PROBLEM DETAILS:
Without changing anything, output the records below.

☆ ☆ ☆

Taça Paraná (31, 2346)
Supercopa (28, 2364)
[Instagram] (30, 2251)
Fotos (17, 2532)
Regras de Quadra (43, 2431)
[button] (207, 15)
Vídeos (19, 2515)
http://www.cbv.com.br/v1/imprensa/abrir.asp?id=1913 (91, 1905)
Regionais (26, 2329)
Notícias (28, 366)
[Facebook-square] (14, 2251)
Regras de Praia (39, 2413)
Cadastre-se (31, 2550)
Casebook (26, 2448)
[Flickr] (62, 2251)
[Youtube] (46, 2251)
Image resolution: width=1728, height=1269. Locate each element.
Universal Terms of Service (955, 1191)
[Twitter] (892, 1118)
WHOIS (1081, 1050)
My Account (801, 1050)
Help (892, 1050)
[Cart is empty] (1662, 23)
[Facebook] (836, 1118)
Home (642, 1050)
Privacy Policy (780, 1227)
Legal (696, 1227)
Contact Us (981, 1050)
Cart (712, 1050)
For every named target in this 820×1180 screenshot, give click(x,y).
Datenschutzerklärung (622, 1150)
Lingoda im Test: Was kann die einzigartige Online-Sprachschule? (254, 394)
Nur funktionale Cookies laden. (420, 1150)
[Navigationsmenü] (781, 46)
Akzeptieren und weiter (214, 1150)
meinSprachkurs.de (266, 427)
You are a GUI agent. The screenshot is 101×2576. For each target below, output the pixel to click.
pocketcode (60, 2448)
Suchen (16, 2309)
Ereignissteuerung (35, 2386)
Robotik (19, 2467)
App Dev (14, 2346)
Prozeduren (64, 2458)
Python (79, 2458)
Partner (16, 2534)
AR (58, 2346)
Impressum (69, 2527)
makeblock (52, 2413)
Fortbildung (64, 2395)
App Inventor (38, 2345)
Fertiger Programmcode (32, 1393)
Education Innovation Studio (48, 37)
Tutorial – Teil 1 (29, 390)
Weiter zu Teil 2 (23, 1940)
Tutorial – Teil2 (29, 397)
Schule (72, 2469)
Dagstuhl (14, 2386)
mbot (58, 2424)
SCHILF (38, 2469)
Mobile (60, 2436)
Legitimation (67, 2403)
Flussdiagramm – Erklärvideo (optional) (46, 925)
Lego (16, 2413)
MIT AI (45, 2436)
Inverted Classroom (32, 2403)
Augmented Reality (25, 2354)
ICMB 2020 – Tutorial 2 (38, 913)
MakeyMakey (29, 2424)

☆ ☆ ☆

EXERCISE OUTPUT:
Taça Paraná (31, 2346)
Supercopa (28, 2364)
[Instagram] (30, 2251)
Fotos (17, 2532)
Regras de Quadra (43, 2431)
[button] (207, 15)
Vídeos (19, 2515)
http://www.cbv.com.br/v1/imprensa/abrir.asp?id=1913 (91, 1905)
Regionais (26, 2329)
Notícias (28, 366)
[Facebook-square] (14, 2251)
Regras de Praia (39, 2413)
Cadastre-se (31, 2550)
Casebook (26, 2448)
[Flickr] (62, 2251)
[Youtube] (46, 2251)
Image resolution: width=1728, height=1269. Locate each element.
Universal Terms of Service (955, 1191)
[Twitter] (892, 1118)
WHOIS (1081, 1050)
My Account (801, 1050)
Help (892, 1050)
[Cart is empty] (1662, 23)
[Facebook] (836, 1118)
Home (642, 1050)
Privacy Policy (780, 1227)
Legal (696, 1227)
Contact Us (981, 1050)
Cart (712, 1050)
For every named target in this 820×1180 screenshot, give click(x,y).
Datenschutzerklärung (622, 1150)
Lingoda im Test: Was kann die einzigartige Online-Sprachschule? (254, 394)
Nur funktionale Cookies laden. (420, 1150)
[Navigationsmenü] (781, 46)
Akzeptieren und weiter (214, 1150)
meinSprachkurs.de (266, 427)
You are a GUI agent. The screenshot is 101×2576. For each target below, output the pixel to click.
pocketcode (60, 2448)
Suchen (16, 2309)
Ereignissteuerung (35, 2386)
Robotik (19, 2467)
App Dev (14, 2346)
Prozeduren (64, 2458)
Python (79, 2458)
Partner (16, 2534)
AR (58, 2346)
Impressum (69, 2527)
makeblock (52, 2413)
Fortbildung (64, 2395)
App Inventor (38, 2345)
Fertiger Programmcode (32, 1393)
Education Innovation Studio (48, 37)
Tutorial – Teil 1 (29, 390)
Weiter zu Teil 2 (23, 1940)
Tutorial – Teil2 (29, 397)
Schule (72, 2469)
Dagstuhl (14, 2386)
mbot (58, 2424)
SCHILF (38, 2469)
Mobile (60, 2436)
Legitimation (67, 2403)
Flussdiagramm – Erklärvideo (optional) (46, 925)
Lego (16, 2413)
MIT AI (45, 2436)
Inverted Classroom (32, 2403)
Augmented Reality (25, 2354)
ICMB 2020 – Tutorial 2 (38, 913)
MakeyMakey (29, 2424)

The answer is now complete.